When a mother specifically states that she has no plans to breastfeed or requests that her breastfeeding infant be given a breast milk substitute, the health care staff should first explore the reasons for this request, address the concerns raised, and educate her about the possible consequences to the health of her infant and the success of breastfeeding. If the mother still requests a breast milk substitute, her request should be granted and the process and the informed decision should be documented. Baby‐Friendly is not about making a mother feel guilty; it is about preventing her regret for decisions made without the proper information. Further, Baby‐Friendly policies protect the mother from the influences of commercial interests so that she may make decisions on the basis of scientific evidence and not marketing material.
We Baby-Friendly hospitals know that grown women can’t protect themselves from Similac and won’t take responsibility for their own decisions. I mean, we have “allowed” mothers and infants to remain together 24/7 after all. Mothers who make bad decisions…well, at least we made them sign something acknowledging their unfitness as mothers.
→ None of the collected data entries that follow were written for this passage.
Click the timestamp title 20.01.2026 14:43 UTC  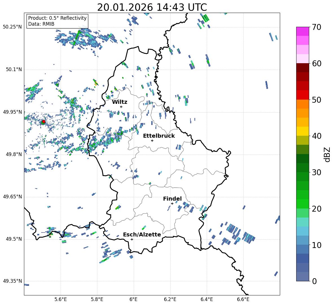(x=152, y=7)
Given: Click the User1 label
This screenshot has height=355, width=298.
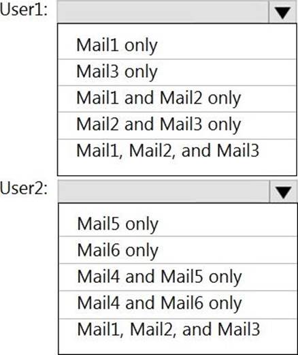Looking at the screenshot, I should 24,10.
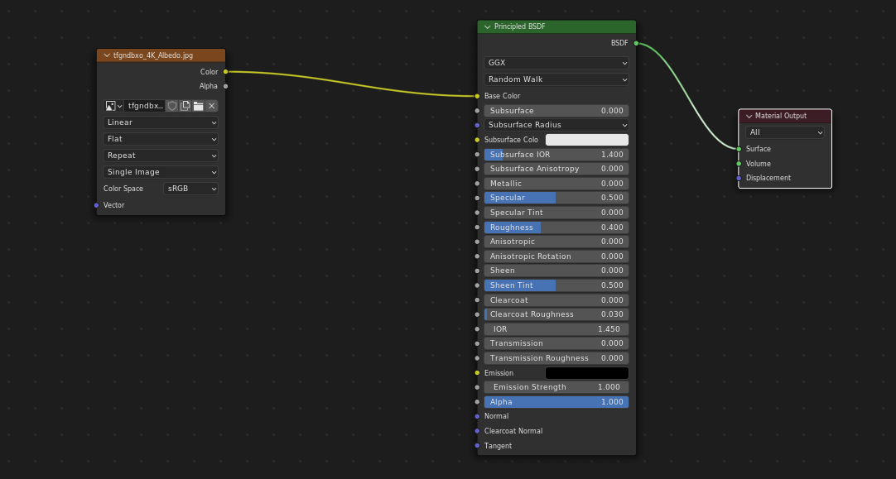The height and width of the screenshot is (479, 896).
Task: Open the Material Output target dropdown 'All'
Action: [x=785, y=132]
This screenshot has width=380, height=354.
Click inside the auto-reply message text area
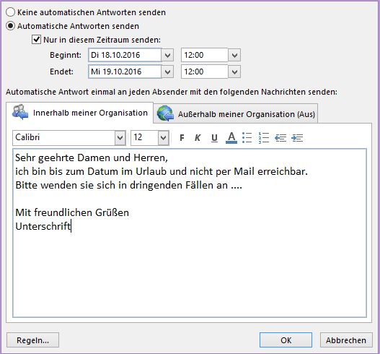click(190, 233)
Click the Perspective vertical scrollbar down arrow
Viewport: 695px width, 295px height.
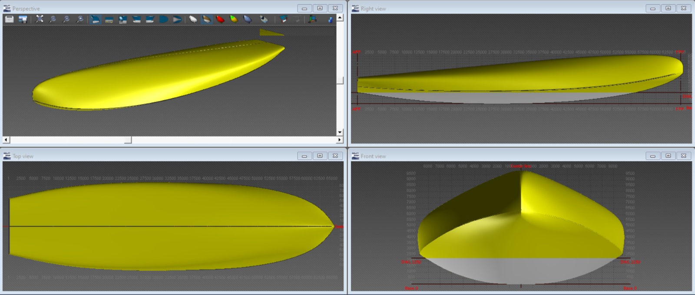pyautogui.click(x=340, y=132)
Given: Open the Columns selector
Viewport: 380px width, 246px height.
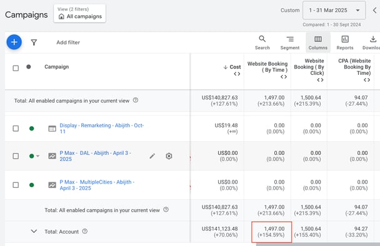Looking at the screenshot, I should [318, 42].
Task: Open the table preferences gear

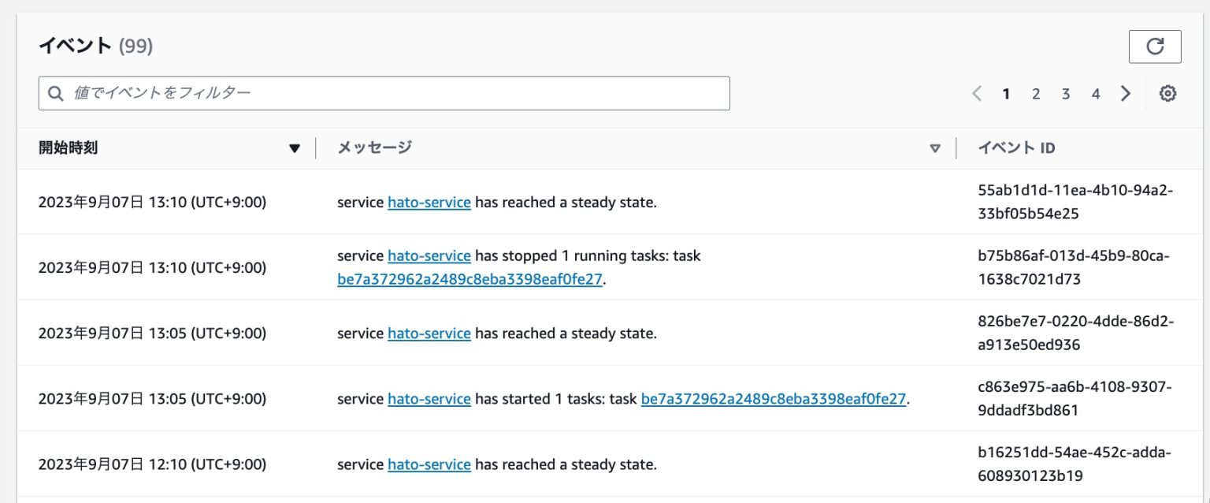Action: (1167, 93)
Not to make them feel guilty or anything.
Along comes the Journal of the American Medical Association (JAMA), to save the day. In an article published in August, a meta-analysis found that such institutional implementation of breastfeeding policies don’t actually have the effect of increasing breastfeeding rates. http://jamanetwork.com/journals/jama/article-abstract/2571222#.WBjMUzJ8KfY
In contrast to evidence supporting individual-level interventions [which do work], the evidence review included nine fair- to good-quality studies evaluating the effectiveness of system-level primary care interventions to support breastfeeding and reported that there was no consistent association between system-level interventions and any beneficial outcomes.
Well, when the Baby Friendly folks got wind of this, they struck back with a two-page statement that started with accusing the JAMA article of being “filled with comments not supported by research”. They cited research to support their side (R. Pérez‐Escamilla, J. Martinez and S. Segura‐Pérez, “Impact of the Baby‐friendly Hospital Initiative on Breastfeeding and Child Health Outcomes: A Systematic Review. doi: /mcn.12294.,” Maternal Child Nutrition, 2016) and published an opinion paper in the October issue of JAMA laying out their evidence.
A recent meta-analysis of studies evaluating the BFHI found that the implementation of the BFHI increased exclusive breastfeeding by 49% and any breastfeeding by 66%. (http://jamanetwork.com/journals/jamapediatrics/article-abstract/2546143)
Well, sure, if you bully and guilt women into it. And who is right about such initiatives anyway? The people that think it helps, or the people that don’t? Who the F@#$!% cares? You know who is right? The mother is. Each individual woman, the adult, thinking being attached to the breasts and producer of the milk in question, decides what to do for herself and her baby. And she’s right.